Yes, timer beans are another thing.

IMHO, Timer beans are "OK", but I've had more issues with them than not
over the years, particularly in a clustered/load balanced environment. Most
timer beans are not just singletons, but cluster wide singletons. So
there's hoop jumping involved to handle that.

The idea of a cron job is sound. Today, I would just use a cron job to
tickle a simple web service trigger to start the job. This has the
advantage that in a load balanced environment, you point this to the
frontend load balancer, and any one of the backends handles the job. This
solves the problem of not having to worry about which machine controls the
timer beans, having to orchestrate which ones are doing what, prevents
having the master node problem of "we'll run timer beans on node 1", which
is fine until node 1 is down for some reason.

The dark side of cron jobs is that they will run whether the previous job
has completed or not. Not a problem for a report that runs at 2am, but can
be a problem for something that runs every 1 minute, or 5 minutes.

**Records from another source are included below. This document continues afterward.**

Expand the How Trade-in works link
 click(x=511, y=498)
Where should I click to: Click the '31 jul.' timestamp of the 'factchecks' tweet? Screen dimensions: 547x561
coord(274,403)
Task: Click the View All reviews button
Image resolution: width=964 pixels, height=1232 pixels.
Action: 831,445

Also,
cron only has 1m resolution.

So, that's a concern as well. All of these have issues, you just have to
pick what fits you best.

Best part about a URL triggered job is if something goes awry, you can just
kick off the job manually. Harder to do that with timer beans.

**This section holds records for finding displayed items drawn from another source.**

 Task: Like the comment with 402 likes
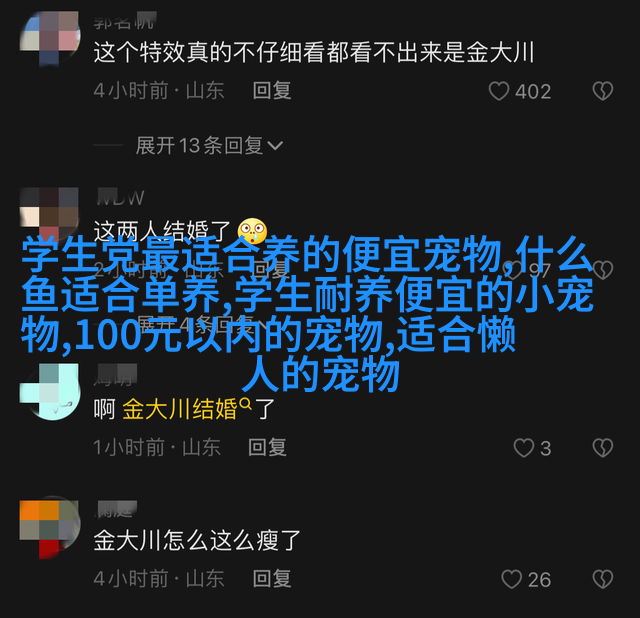(499, 91)
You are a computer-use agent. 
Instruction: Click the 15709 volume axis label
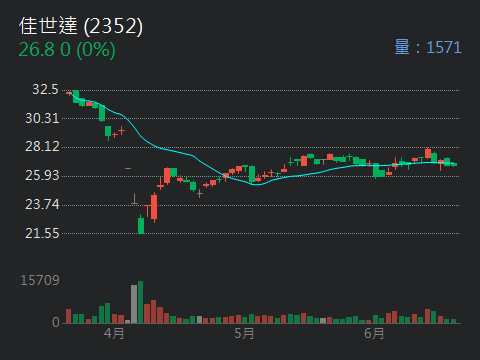(x=40, y=281)
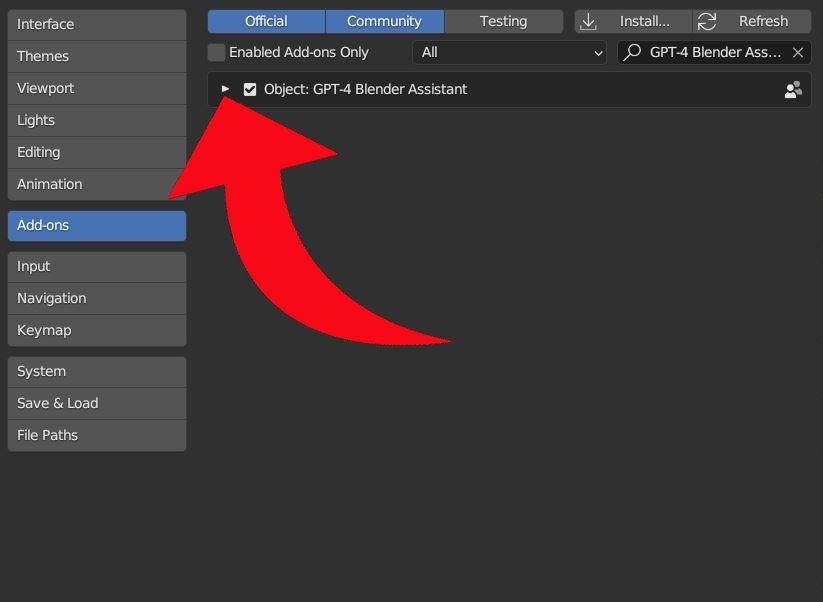Click the search magnifier icon
The height and width of the screenshot is (602, 823).
[632, 52]
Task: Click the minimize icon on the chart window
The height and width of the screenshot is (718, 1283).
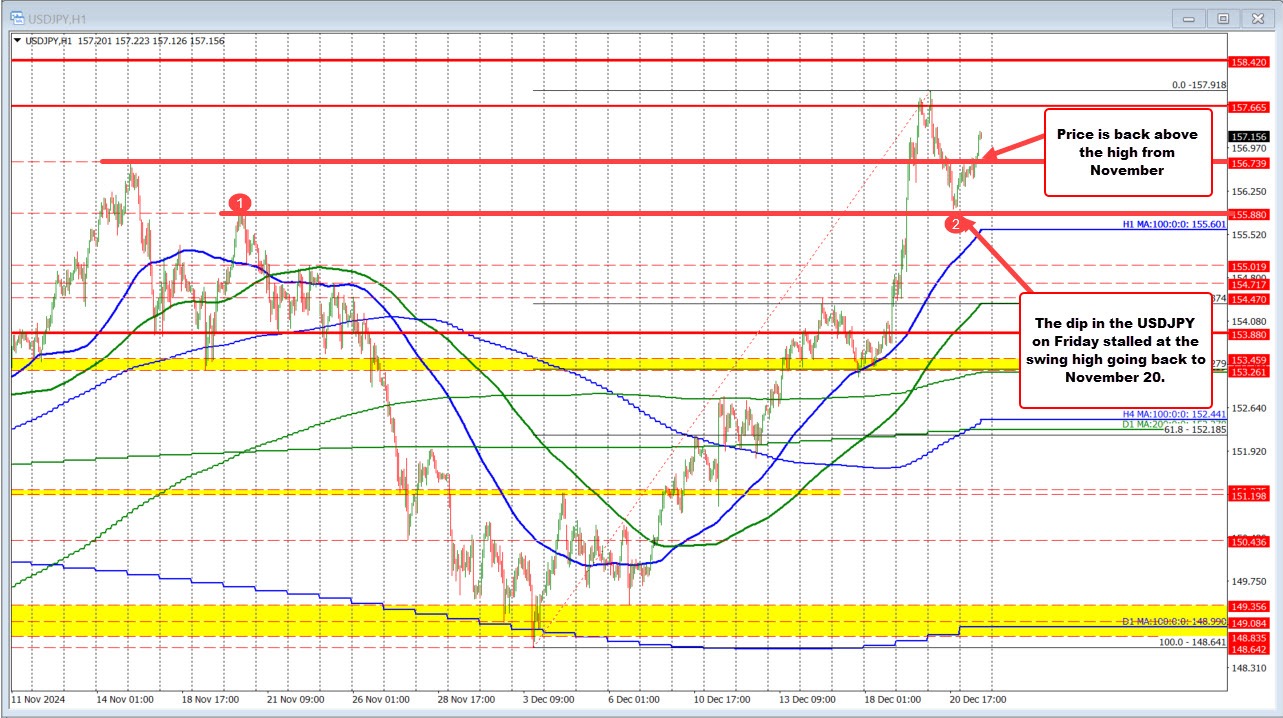Action: tap(1188, 17)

You can also look into the Quartz library, it's a java based package that
can do cron like things, if that's of interest. (Cron is still probably a
better idea, because it's so easy to configure vs restarting an app.)

Other than that, if you're not using those EJB artifacts, like MDBs, JCA,
Timers, it should go well. I've never used the new Batch facility, I don't
know where it lives.

A single WAR certainly can simplify things.